• Dataset records
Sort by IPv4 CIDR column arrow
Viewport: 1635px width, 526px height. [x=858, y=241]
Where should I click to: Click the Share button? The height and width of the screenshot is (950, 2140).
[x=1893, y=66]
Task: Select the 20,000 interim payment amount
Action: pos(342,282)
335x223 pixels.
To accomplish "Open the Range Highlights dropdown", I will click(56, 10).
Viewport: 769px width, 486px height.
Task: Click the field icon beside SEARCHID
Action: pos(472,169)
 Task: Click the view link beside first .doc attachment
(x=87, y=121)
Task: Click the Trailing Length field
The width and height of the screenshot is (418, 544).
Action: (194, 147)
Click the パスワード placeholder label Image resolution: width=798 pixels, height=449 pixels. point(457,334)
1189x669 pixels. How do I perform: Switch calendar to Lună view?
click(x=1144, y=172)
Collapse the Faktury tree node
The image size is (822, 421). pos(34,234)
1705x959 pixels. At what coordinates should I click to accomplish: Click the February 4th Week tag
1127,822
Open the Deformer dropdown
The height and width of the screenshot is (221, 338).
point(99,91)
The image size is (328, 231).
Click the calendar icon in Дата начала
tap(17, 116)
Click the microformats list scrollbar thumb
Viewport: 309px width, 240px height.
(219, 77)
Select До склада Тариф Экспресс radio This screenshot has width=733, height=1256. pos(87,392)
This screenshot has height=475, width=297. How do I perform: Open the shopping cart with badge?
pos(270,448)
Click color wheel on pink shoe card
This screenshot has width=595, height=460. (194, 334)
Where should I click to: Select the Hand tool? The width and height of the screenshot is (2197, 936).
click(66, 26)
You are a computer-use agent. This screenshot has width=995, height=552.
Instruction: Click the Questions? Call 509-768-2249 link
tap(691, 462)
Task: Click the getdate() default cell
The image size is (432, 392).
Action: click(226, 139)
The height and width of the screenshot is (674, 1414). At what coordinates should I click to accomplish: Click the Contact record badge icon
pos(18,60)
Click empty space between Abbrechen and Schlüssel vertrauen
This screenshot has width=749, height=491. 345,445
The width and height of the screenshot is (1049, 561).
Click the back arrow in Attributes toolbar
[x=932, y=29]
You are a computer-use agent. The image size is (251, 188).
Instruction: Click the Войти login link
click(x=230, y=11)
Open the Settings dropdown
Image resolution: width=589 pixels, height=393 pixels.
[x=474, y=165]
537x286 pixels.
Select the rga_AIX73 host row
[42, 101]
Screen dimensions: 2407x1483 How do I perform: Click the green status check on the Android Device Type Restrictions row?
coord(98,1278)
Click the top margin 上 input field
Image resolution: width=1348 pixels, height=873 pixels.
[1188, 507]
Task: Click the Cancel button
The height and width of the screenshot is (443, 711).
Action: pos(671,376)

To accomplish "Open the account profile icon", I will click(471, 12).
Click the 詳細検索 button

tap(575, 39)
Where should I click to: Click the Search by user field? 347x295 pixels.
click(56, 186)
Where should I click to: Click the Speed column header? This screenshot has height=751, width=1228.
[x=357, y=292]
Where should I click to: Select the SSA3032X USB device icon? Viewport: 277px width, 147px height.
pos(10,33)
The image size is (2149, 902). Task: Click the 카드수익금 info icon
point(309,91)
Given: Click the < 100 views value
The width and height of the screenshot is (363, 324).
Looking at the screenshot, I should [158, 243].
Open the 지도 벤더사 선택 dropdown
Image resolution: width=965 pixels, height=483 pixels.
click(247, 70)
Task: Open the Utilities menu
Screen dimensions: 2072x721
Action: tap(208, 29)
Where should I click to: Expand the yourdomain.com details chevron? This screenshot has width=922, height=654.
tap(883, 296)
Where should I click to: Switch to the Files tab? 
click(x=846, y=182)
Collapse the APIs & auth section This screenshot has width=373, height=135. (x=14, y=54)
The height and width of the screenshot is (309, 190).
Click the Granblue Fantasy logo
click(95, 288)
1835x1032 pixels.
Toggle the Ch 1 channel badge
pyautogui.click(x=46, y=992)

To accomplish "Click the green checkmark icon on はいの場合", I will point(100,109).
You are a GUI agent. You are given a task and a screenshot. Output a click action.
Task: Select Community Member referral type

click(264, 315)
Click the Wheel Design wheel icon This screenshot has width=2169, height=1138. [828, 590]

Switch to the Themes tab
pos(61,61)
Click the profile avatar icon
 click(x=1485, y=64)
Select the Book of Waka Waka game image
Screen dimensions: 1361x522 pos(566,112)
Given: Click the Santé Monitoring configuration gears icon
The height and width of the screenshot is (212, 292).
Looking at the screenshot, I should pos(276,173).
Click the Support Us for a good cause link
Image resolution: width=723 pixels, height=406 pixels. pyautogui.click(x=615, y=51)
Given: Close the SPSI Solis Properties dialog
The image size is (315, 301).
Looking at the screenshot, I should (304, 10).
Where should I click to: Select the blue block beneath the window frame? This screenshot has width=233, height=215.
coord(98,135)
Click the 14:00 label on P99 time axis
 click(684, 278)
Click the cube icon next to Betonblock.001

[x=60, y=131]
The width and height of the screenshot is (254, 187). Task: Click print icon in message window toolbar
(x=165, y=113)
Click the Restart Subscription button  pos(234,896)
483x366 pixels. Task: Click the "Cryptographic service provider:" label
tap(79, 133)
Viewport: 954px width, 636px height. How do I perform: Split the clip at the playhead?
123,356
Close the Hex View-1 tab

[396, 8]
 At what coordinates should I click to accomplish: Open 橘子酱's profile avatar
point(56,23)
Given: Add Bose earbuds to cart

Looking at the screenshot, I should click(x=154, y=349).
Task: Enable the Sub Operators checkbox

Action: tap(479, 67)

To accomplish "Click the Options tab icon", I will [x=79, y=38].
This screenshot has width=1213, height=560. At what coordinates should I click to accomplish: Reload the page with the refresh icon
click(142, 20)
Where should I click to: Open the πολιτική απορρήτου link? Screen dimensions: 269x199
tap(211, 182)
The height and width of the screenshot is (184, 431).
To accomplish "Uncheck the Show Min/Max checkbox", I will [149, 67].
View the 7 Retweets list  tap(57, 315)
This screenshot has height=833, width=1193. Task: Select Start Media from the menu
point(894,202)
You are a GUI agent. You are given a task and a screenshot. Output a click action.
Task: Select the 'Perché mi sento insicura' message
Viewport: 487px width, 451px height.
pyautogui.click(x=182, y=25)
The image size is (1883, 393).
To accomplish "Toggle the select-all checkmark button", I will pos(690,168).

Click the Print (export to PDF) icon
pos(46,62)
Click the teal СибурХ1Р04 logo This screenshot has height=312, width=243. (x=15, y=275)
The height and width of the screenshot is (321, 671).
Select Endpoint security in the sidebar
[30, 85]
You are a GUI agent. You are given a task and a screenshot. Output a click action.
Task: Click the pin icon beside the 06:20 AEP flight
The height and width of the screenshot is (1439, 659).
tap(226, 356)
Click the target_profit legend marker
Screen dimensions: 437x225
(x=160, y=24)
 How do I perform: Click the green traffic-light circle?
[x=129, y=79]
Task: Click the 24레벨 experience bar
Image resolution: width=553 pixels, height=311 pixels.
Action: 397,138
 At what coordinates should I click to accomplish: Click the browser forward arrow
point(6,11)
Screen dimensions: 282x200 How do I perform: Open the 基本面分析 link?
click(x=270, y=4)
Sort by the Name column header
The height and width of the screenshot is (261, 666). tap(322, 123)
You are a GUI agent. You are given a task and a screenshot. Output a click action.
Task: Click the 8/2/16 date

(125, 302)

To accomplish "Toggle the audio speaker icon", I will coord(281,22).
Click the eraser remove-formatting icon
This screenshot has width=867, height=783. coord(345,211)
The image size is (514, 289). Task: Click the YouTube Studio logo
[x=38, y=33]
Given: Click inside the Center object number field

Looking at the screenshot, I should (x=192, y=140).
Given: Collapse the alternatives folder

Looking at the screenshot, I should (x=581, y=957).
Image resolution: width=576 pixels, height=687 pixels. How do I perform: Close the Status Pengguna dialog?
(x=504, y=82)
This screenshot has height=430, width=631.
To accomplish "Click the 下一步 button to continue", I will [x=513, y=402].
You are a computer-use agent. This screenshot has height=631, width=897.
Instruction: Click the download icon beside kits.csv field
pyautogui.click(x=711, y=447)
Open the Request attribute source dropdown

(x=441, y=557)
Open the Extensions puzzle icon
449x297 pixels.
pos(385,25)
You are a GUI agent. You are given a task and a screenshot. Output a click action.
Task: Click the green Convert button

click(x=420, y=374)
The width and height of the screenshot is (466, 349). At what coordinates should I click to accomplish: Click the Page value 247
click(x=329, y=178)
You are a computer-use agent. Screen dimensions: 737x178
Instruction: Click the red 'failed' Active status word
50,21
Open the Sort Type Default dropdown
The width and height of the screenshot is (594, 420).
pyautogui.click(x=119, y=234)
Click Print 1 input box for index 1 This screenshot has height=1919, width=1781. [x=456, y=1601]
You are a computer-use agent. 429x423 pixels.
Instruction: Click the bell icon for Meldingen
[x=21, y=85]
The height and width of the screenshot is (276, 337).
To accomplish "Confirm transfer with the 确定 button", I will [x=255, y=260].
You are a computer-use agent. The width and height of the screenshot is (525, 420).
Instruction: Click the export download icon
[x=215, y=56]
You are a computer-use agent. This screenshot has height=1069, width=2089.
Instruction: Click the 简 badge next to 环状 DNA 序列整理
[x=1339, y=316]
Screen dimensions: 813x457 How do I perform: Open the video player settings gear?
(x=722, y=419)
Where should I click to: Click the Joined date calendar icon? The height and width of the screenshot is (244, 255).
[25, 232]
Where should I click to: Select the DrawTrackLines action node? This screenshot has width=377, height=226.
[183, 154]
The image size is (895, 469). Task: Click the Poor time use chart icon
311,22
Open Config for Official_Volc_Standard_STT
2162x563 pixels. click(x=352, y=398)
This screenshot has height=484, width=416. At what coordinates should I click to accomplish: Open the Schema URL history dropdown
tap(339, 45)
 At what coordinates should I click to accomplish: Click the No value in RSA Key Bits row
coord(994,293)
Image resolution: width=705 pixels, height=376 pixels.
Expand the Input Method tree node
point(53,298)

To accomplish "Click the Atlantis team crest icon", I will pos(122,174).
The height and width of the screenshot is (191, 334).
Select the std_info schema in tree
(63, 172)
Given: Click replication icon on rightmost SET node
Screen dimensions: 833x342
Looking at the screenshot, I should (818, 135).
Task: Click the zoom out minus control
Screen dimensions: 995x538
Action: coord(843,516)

• Stated task
Rewrite the lines from the first line up to and including the line with "Action: pos(342,282)", replacing "Share button" with "Export button" and leaving everything else unchanged.

• Reply to the exercise
Sort by IPv4 CIDR column arrow
Viewport: 1635px width, 526px height. [x=858, y=241]
Where should I click to: Click the Export button? The height and width of the screenshot is (950, 2140).
[x=1893, y=66]
Task: Select the 20,000 interim payment amount
Action: pos(342,282)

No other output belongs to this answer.